Data extracted from a collection
━━━━━━━━━━

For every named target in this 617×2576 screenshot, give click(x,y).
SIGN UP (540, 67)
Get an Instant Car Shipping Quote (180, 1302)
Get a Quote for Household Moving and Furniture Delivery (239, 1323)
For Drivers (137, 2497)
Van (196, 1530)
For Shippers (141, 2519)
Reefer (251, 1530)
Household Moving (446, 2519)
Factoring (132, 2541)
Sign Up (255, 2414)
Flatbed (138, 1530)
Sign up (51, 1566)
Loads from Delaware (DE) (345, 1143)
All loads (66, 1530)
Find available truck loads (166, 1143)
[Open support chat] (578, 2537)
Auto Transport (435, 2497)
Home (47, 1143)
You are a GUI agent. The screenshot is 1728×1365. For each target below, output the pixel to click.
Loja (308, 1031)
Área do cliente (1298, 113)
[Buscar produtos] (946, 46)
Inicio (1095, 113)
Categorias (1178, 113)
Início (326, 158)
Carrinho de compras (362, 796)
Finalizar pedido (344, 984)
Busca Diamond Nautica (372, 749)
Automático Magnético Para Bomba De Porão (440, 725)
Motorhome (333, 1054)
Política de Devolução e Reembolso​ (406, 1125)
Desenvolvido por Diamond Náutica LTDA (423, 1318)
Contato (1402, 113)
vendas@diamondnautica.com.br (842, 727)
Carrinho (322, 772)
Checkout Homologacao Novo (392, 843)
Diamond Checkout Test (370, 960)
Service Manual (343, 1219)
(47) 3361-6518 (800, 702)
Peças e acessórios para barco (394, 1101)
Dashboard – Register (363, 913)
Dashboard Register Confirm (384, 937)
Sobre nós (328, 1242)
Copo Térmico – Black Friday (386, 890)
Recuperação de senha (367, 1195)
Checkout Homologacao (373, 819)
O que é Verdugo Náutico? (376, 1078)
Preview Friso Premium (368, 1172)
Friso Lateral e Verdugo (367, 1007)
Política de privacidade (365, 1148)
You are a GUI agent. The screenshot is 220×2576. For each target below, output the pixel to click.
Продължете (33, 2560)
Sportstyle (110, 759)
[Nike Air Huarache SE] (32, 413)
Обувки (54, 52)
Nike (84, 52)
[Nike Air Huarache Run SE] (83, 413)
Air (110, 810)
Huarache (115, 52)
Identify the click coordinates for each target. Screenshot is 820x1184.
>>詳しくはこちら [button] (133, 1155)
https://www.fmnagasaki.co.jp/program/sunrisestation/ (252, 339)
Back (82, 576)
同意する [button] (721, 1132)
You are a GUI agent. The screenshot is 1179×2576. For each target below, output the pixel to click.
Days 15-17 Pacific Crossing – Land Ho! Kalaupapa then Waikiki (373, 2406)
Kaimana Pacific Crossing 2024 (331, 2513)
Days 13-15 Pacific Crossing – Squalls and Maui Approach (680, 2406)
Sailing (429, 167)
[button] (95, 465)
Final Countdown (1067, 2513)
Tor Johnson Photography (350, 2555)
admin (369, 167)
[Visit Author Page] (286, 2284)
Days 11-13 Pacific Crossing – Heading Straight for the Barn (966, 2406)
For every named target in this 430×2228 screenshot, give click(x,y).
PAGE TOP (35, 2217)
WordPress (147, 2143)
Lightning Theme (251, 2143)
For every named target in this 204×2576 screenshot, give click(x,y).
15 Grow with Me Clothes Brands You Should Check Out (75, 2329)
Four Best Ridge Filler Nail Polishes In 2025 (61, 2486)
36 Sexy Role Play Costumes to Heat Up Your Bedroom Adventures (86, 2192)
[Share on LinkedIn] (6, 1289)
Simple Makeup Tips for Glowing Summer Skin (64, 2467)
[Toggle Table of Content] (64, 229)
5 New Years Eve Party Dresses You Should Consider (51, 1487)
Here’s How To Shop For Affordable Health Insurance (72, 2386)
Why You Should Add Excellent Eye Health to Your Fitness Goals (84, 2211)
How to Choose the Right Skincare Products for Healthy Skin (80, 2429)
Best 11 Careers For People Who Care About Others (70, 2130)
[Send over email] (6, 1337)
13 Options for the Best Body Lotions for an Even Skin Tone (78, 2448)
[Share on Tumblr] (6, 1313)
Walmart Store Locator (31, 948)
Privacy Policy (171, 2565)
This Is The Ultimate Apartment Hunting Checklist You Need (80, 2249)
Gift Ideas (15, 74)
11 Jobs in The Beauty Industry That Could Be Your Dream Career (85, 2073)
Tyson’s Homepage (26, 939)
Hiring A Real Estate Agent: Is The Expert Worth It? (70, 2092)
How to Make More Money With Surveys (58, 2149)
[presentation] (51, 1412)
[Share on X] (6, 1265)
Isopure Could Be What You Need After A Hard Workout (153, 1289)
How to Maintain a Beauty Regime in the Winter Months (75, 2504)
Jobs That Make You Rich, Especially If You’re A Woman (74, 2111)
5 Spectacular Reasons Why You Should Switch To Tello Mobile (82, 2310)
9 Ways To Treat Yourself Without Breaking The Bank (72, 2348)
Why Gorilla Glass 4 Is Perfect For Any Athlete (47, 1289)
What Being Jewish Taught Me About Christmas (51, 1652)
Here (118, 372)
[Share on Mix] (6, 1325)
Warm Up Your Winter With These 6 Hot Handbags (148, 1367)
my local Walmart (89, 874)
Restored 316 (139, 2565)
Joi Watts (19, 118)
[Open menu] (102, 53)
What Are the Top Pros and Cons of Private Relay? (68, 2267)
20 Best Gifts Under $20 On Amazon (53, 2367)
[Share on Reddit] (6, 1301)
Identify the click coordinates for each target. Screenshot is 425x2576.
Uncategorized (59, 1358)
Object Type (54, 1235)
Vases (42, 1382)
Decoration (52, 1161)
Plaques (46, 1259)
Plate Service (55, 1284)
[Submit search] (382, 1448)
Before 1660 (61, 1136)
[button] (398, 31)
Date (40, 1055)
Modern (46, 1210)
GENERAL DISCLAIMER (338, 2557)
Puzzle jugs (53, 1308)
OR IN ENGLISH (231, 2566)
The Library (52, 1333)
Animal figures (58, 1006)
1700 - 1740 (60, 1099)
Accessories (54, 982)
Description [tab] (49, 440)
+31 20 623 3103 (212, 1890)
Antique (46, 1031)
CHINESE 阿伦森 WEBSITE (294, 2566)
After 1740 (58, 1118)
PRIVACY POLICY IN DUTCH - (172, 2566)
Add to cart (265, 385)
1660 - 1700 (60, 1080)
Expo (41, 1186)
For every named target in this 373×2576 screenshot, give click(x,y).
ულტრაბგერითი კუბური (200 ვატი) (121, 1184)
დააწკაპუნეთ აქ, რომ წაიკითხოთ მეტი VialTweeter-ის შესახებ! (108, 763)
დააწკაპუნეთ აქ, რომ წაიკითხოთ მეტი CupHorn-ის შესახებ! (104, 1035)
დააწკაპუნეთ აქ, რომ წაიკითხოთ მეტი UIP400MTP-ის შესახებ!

━━━━━━━━━━

__REQUIRED ACTION__. Output all of the data again. Match it exactly.

__TASK ANSWER__.
For every named target in this 617×2576 screenshot, give click(x,y).
SIGN UP (540, 67)
Get an Instant Car Shipping Quote (180, 1302)
Get a Quote for Household Moving and Furniture Delivery (239, 1323)
For Drivers (137, 2497)
Van (196, 1530)
For Shippers (141, 2519)
Reefer (251, 1530)
Household Moving (446, 2519)
Factoring (132, 2541)
Sign Up (255, 2414)
Flatbed (138, 1530)
Sign up (51, 1566)
Loads from Delaware (DE) (345, 1143)
All loads (66, 1530)
Find available truck loads (166, 1143)
[Open support chat] (578, 2537)
Auto Transport (435, 2497)
Home (47, 1143)
You are a GUI agent. The screenshot is 1728×1365. For each target below, output the pixel to click.
Loja (308, 1031)
Área do cliente (1298, 113)
[Buscar produtos] (946, 46)
Inicio (1095, 113)
Categorias (1178, 113)
Início (326, 158)
Carrinho de compras (362, 796)
Finalizar pedido (344, 984)
Busca Diamond Nautica (372, 749)
Automático Magnético Para Bomba De Porão (440, 725)
Motorhome (333, 1054)
Política de Devolução e Reembolso​ (406, 1125)
Desenvolvido por Diamond Náutica LTDA (423, 1318)
Contato (1402, 113)
vendas@diamondnautica.com.br (842, 727)
Carrinho (322, 772)
Checkout Homologacao Novo (392, 843)
Diamond Checkout Test (370, 960)
Service Manual (343, 1219)
(47) 3361-6518 (800, 702)
Peças e acessórios para barco (394, 1101)
Dashboard – Register (363, 913)
Dashboard Register Confirm (384, 937)
Sobre nós (328, 1242)
Copo Térmico – Black Friday (386, 890)
Recuperação de senha (367, 1195)
Checkout Homologacao (373, 819)
O que é Verdugo Náutico? (376, 1078)
Preview Friso Premium (368, 1172)
Friso Lateral e Verdugo (367, 1007)
Política de privacidade (365, 1148)
You are a GUI agent. The screenshot is 220×2576. For each target below, output the pixel to click.
Продължете (33, 2560)
Sportstyle (110, 759)
[Nike Air Huarache SE] (32, 413)
Обувки (54, 52)
Nike (84, 52)
[Nike Air Huarache Run SE] (83, 413)
Air (110, 810)
Huarache (115, 52)
Identify the click coordinates for each target. Screenshot is 820x1184.
>>詳しくはこちら [button] (133, 1155)
https://www.fmnagasaki.co.jp/program/sunrisestation/ (252, 339)
Back (82, 576)
同意する [button] (721, 1132)
You are a GUI agent. The screenshot is 1179×2576. For each target below, output the pixel to click.
Days 15-17 Pacific Crossing – Land Ho! Kalaupapa then Waikiki (373, 2406)
Kaimana Pacific Crossing 2024 (331, 2513)
Days 13-15 Pacific Crossing – Squalls and Maui Approach (680, 2406)
Sailing (429, 167)
[button] (95, 465)
Final Countdown (1067, 2513)
Tor Johnson Photography (350, 2555)
admin (369, 167)
[Visit Author Page] (286, 2284)
Days 11-13 Pacific Crossing – Heading Straight for the Barn (966, 2406)
For every named target in this 430×2228 screenshot, give click(x,y).
PAGE TOP (35, 2217)
WordPress (147, 2143)
Lightning Theme (251, 2143)
For every named target in this 204×2576 screenshot, give click(x,y).
15 Grow with Me Clothes Brands You Should Check Out (75, 2329)
Four Best Ridge Filler Nail Polishes In 2025 (61, 2486)
36 Sexy Role Play Costumes to Heat Up Your Bedroom Adventures (86, 2192)
[Share on LinkedIn] (6, 1289)
Simple Makeup Tips for Glowing Summer Skin (64, 2467)
[Toggle Table of Content] (64, 229)
5 New Years Eve Party Dresses You Should Consider (51, 1487)
Here’s How To Shop For Affordable Health Insurance (72, 2386)
Why You Should Add Excellent Eye Health to Your Fitness Goals (84, 2211)
How to Choose the Right Skincare Products for Healthy Skin (80, 2429)
Best 11 Careers For People Who Care About Others (70, 2130)
[Send over email] (6, 1337)
13 Options for the Best Body Lotions for an Even Skin Tone (78, 2448)
[Share on Tumblr] (6, 1313)
Walmart Store Locator (31, 948)
Privacy Policy (171, 2565)
This Is The Ultimate Apartment Hunting Checklist You Need (80, 2249)
Gift Ideas (15, 74)
11 Jobs in The Beauty Industry That Could Be Your Dream Career (85, 2073)
Tyson’s Homepage (26, 939)
Hiring A Real Estate Agent: Is The Expert Worth It? (70, 2092)
How to Make More Money With Surveys (58, 2149)
[presentation] (51, 1412)
[Share on X] (6, 1265)
Isopure Could Be What You Need After A Hard Workout (153, 1289)
How to Maintain a Beauty Regime in the Winter Months (75, 2504)
Jobs That Make You Rich, Especially If You’re A Woman (74, 2111)
5 Spectacular Reasons Why You Should Switch To Tello Mobile (82, 2310)
9 Ways To Treat Yourself Without Breaking The Bank (72, 2348)
Why Gorilla Glass 4 Is Perfect For Any Athlete (47, 1289)
What Being Jewish Taught Me About Christmas (51, 1652)
Here (118, 372)
[Share on Mix] (6, 1325)
Warm Up Your Winter With These 6 Hot Handbags (148, 1367)
my local Walmart (89, 874)
Restored 316 (139, 2565)
Joi Watts (19, 118)
[Open menu] (102, 53)
What Are the Top Pros and Cons of Private Relay? (68, 2267)
20 Best Gifts Under $20 On Amazon (53, 2367)
[Share on Reddit] (6, 1301)
Identify the click coordinates for each target. Screenshot is 425x2576.
Uncategorized (59, 1358)
Object Type (54, 1235)
Vases (42, 1382)
Decoration (52, 1161)
Plaques (46, 1259)
Plate Service (55, 1284)
[Submit search] (382, 1448)
Before 1660 (61, 1136)
[button] (398, 31)
Date (40, 1055)
Modern (46, 1210)
GENERAL DISCLAIMER (338, 2557)
Puzzle jugs (53, 1308)
OR IN ENGLISH (231, 2566)
The Library (52, 1333)
Animal figures (58, 1006)
1700 - 1740 (60, 1099)
Accessories (54, 982)
Description [tab] (49, 440)
+31 20 623 3103 (212, 1890)
Antique (46, 1031)
CHINESE 阿伦森 WEBSITE (294, 2566)
After 1740 (58, 1118)
PRIVACY POLICY IN DUTCH - (172, 2566)
Add to cart (265, 385)
1660 - 1700 (60, 1080)
Expo (41, 1186)
For every named target in this 373×2576 screenshot, give click(x,y).
ულტრაბგერითი კუბური (200 ვატი) (121, 1184)
დააწკაპუნეთ აქ, რომ წაიკითხოთ მეტი VialTweeter-ის შესახებ! (108, 763)
დააწკაპუნეთ აქ, რომ წაიკითხოთ მეტი CupHorn-ის შესახებ! (104, 1035)
დააწკაპუნეთ აქ, რომ წაიკითხოთ მეტი UIP400MTP-ის შესახებ!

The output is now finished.